(Stored data entries)
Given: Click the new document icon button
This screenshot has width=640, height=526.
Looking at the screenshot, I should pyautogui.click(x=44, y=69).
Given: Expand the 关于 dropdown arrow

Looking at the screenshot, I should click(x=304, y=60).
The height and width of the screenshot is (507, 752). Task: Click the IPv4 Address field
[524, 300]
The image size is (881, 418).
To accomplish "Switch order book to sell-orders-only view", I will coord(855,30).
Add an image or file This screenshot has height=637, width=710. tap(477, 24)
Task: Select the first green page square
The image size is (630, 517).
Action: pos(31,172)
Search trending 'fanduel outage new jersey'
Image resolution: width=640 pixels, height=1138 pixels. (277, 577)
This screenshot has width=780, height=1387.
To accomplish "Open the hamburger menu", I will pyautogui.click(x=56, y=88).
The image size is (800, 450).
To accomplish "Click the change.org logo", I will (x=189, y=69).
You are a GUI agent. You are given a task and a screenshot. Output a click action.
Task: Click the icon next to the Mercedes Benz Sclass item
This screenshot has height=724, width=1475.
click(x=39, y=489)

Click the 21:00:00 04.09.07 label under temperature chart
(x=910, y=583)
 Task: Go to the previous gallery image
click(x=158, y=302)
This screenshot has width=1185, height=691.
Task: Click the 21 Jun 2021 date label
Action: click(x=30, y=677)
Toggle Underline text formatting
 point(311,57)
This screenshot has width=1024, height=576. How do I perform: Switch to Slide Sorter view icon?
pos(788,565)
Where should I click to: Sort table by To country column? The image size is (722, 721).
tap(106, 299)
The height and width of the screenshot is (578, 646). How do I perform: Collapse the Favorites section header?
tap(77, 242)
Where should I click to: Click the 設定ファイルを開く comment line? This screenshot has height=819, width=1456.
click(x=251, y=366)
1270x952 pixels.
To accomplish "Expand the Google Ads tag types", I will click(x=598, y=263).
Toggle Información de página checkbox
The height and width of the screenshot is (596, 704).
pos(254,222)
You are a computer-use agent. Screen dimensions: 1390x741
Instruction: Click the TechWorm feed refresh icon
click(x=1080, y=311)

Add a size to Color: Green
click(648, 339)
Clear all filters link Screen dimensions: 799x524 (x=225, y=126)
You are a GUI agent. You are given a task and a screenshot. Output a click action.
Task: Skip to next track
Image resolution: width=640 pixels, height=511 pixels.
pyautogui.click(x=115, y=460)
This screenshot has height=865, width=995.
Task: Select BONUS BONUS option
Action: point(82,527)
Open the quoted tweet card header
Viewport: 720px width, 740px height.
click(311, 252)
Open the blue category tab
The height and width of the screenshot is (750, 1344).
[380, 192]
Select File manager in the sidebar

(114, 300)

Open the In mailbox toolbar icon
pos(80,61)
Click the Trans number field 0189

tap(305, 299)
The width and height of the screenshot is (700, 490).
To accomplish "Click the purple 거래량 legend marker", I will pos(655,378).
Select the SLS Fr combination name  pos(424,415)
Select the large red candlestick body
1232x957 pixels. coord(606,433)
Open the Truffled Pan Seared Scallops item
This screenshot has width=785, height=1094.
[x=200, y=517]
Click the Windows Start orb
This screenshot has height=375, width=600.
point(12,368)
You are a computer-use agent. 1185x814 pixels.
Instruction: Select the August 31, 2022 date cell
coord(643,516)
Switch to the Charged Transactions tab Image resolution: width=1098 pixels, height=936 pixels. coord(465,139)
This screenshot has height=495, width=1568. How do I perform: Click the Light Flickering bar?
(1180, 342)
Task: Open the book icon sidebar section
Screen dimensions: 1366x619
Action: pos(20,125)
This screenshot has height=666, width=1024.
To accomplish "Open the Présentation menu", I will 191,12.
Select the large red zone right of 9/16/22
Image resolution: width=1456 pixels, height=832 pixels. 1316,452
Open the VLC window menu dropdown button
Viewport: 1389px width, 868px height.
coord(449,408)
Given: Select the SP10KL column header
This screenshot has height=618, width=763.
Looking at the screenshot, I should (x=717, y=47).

● **Work request**
Look through the entries, and return every line that the word "agent" appears in.

● **Response for this exercise**
You are a GUI agent. You are given a task and a screenshot. Output a click action.
You are a computer-use agent. Screen dimensions: 1390x741
You are a GUI agent. You are given a task and a screenshot. Output a click action.
You are a computer-use agent. 1185x814 pixels.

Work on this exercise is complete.